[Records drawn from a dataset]
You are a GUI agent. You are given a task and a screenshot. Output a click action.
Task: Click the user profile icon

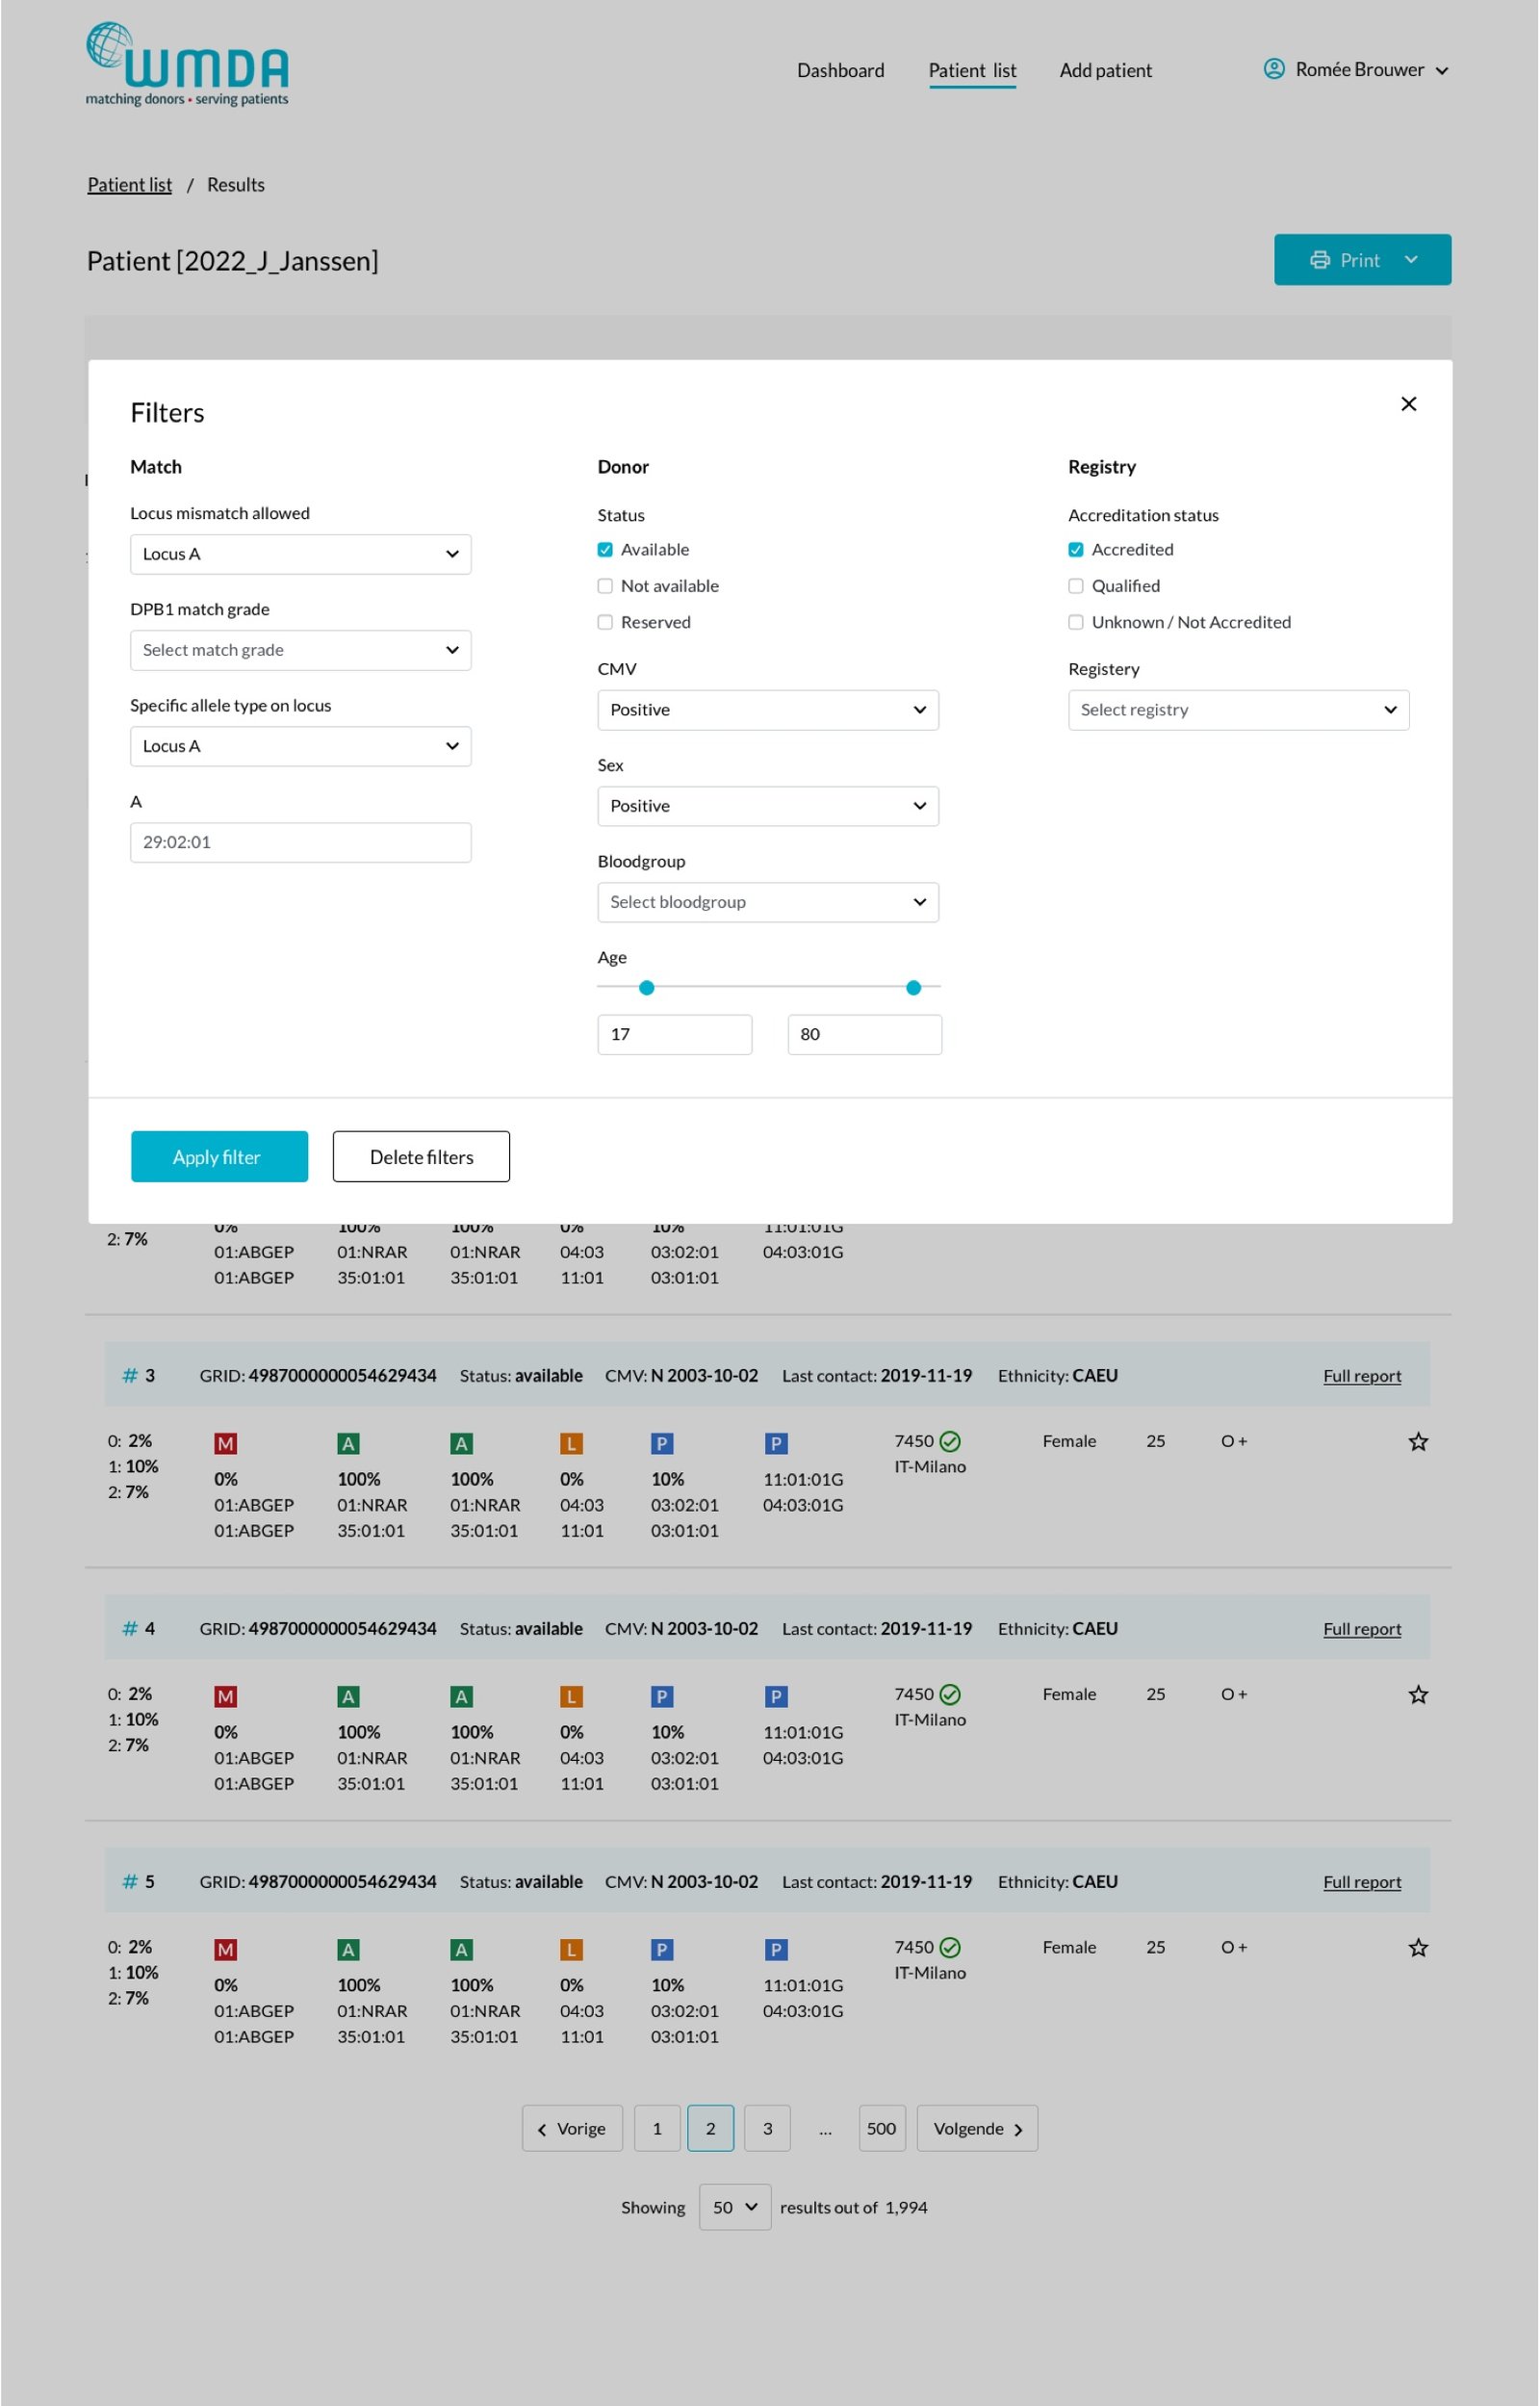click(x=1273, y=69)
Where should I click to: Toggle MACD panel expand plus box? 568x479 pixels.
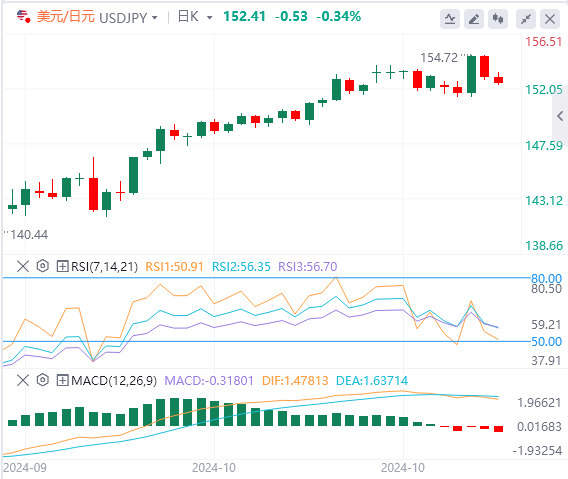[63, 381]
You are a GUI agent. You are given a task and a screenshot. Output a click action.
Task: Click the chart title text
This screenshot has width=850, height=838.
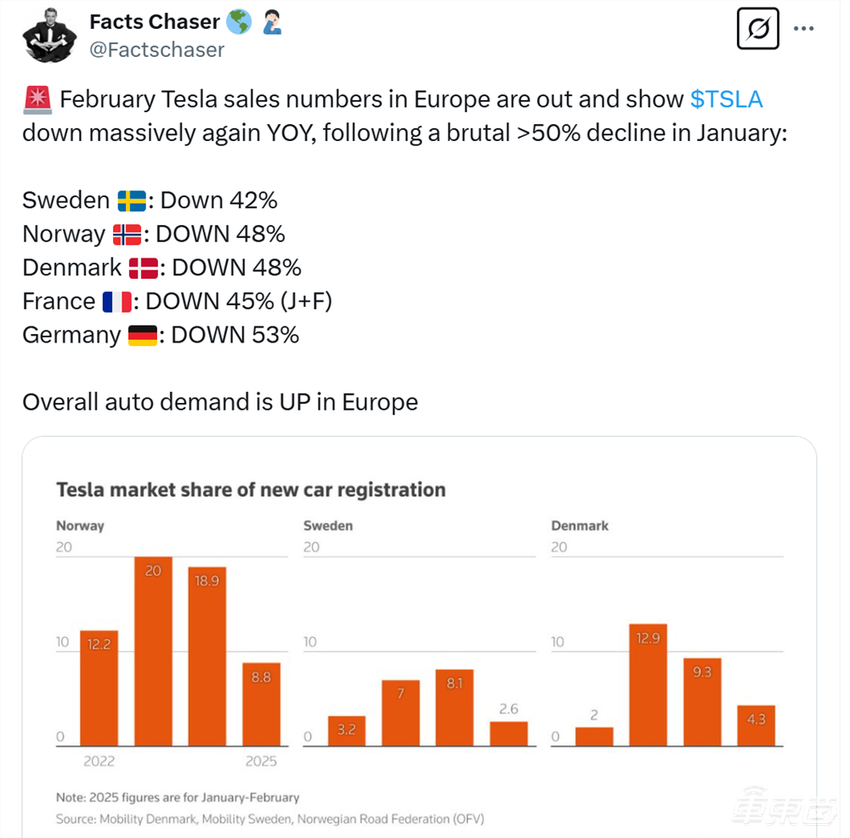click(x=251, y=490)
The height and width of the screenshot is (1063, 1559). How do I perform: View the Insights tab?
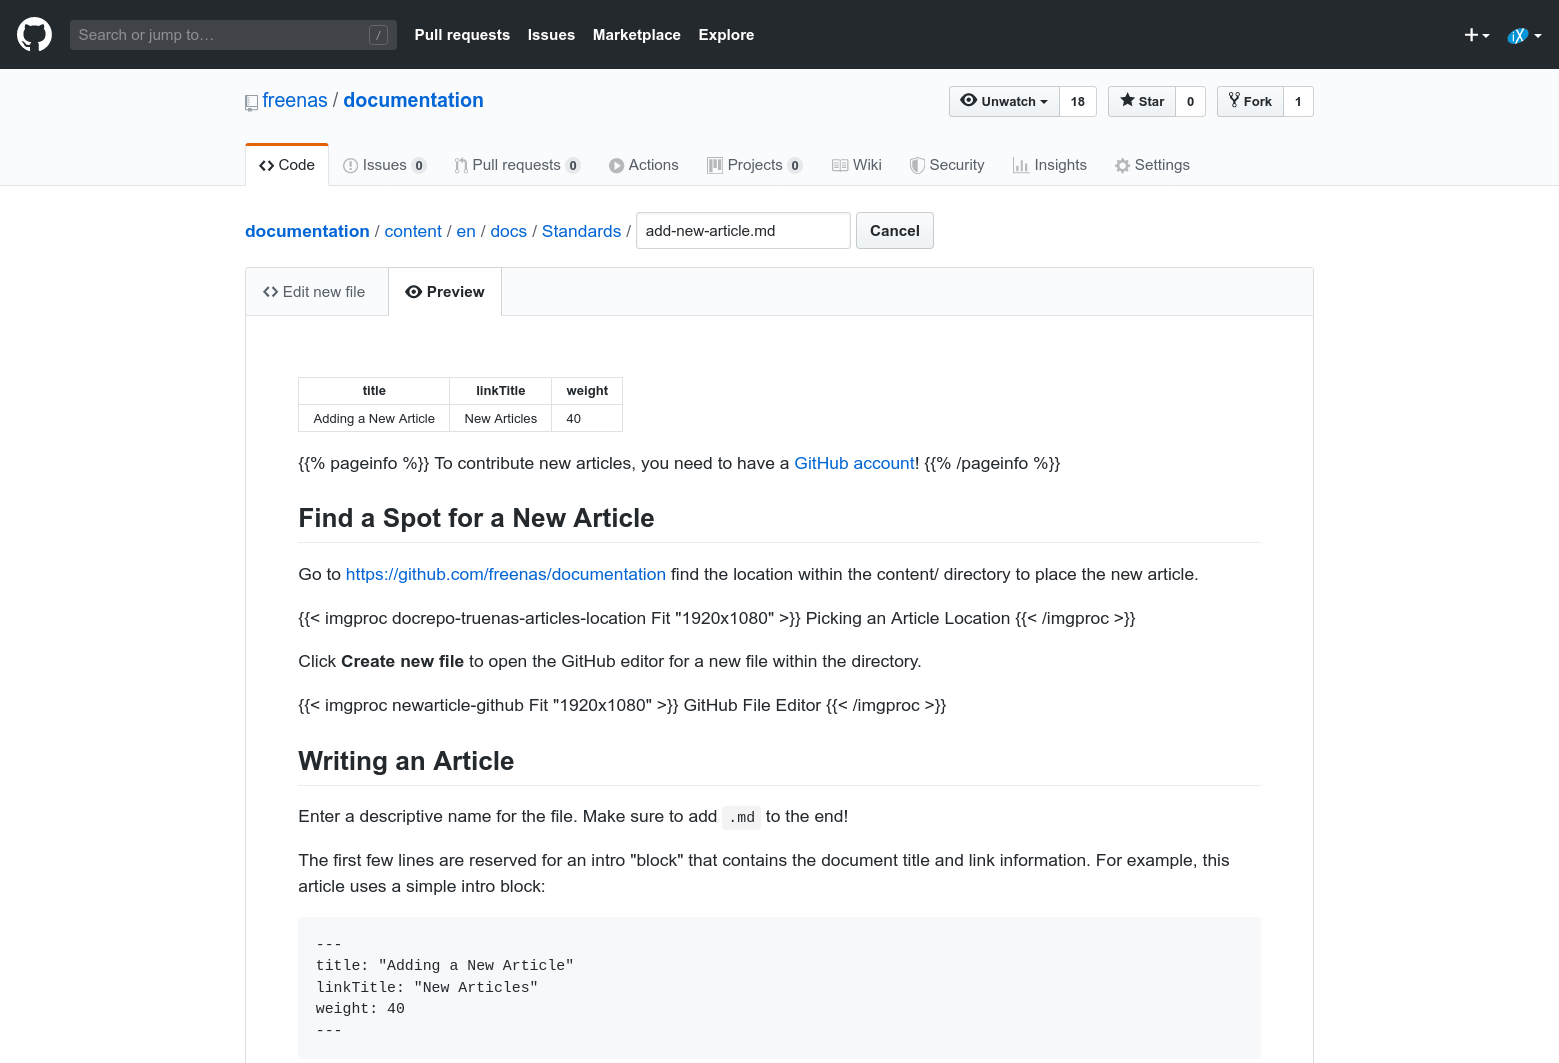point(1050,165)
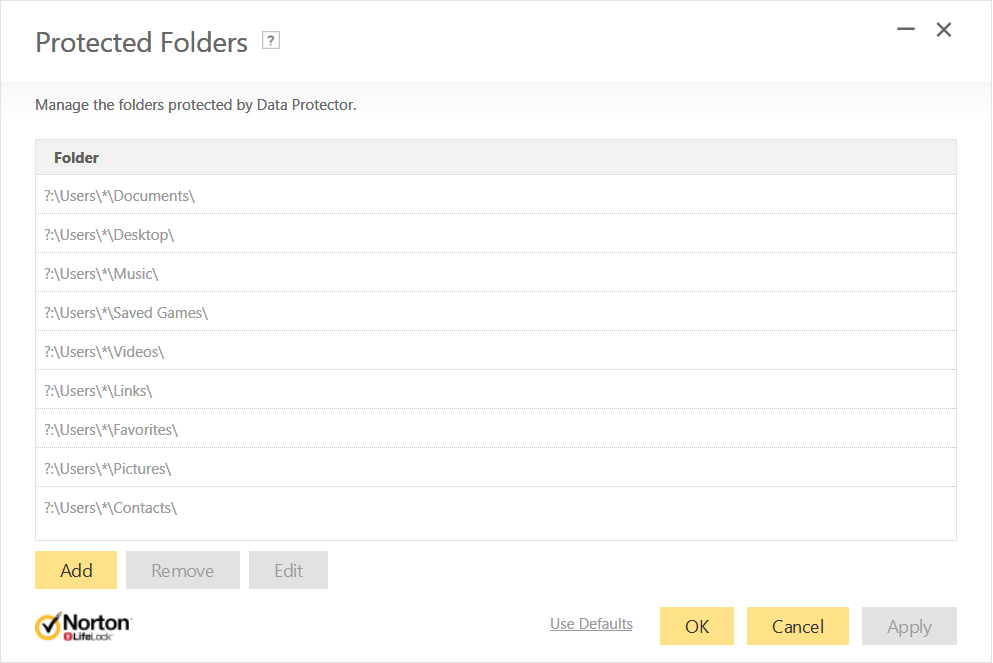Click the Folder column header

click(76, 158)
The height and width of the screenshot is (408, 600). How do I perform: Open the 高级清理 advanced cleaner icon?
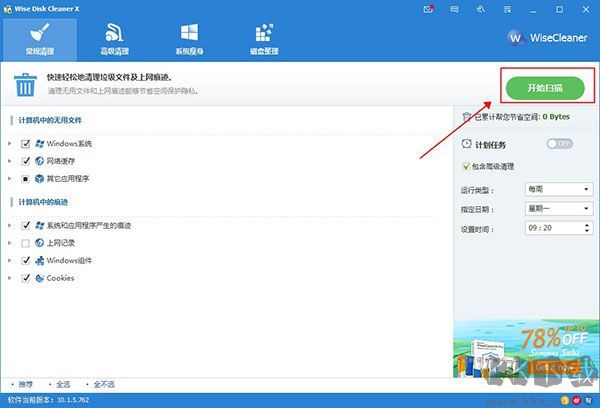114,33
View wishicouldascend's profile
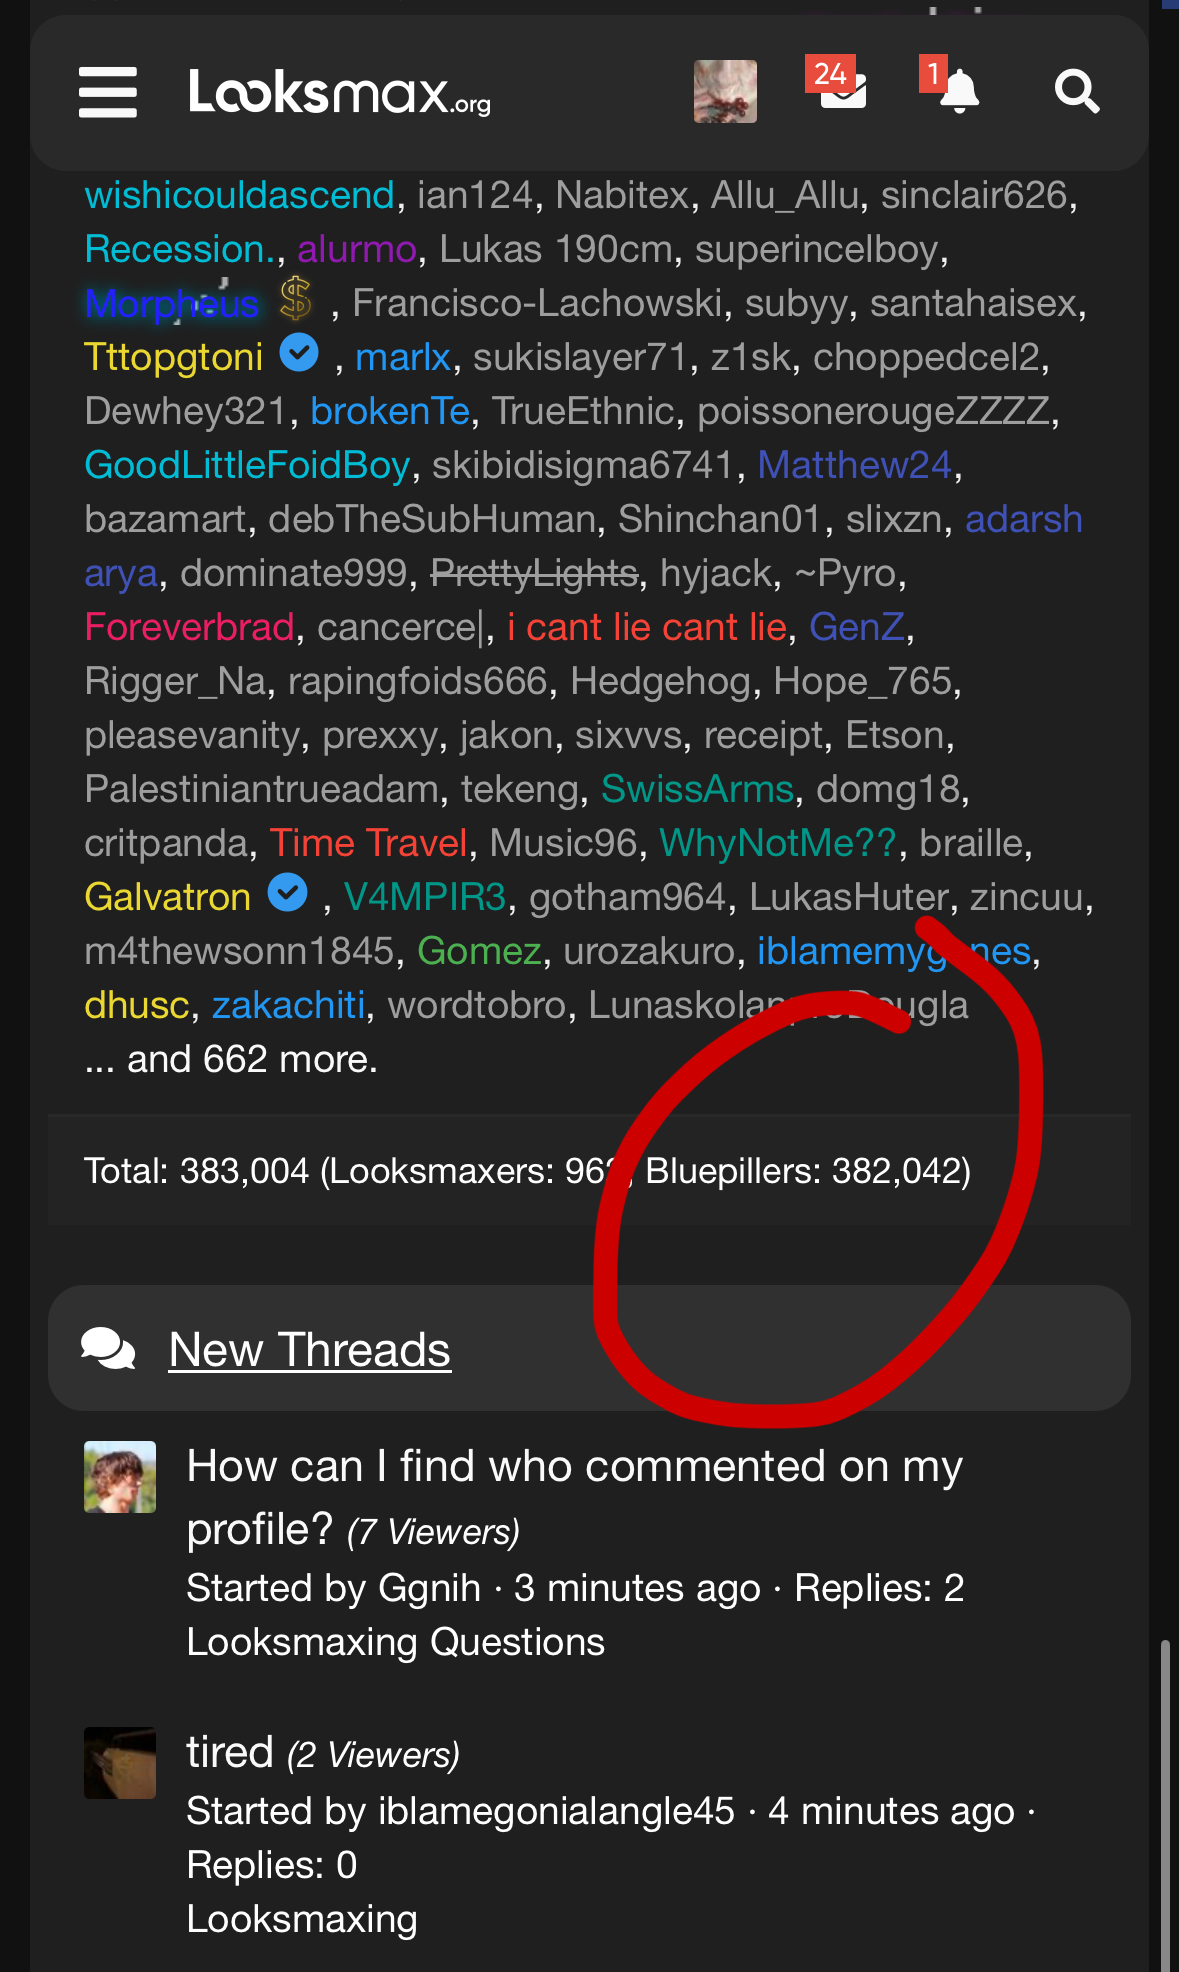The width and height of the screenshot is (1179, 1972). 240,195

◆ ASSIGNMENT
Wherever a picture appears, omit it; copy the rest of the data exactly.

◆ TASK SOLUTION
You are a GUI agent. You are given a task and a screenshot. Output a click action.
Task: Click the user profile icon

click(x=1273, y=69)
Where should I click to: Toggle MACD panel expand plus box? 568x479 pixels.
[63, 381]
You are a GUI agent. You are given a task and a screenshot. Output a click action.
Task: Click the chart title text
This screenshot has width=850, height=838.
click(x=251, y=490)
The height and width of the screenshot is (1063, 1559). How do I perform: View the Insights tab?
point(1050,165)
Click the Folder column header

click(76, 158)
The height and width of the screenshot is (408, 600). How do I perform: Open the 高级清理 advanced cleaner icon?
114,33
View wishicouldascend's profile
The width and height of the screenshot is (1179, 1972). 240,195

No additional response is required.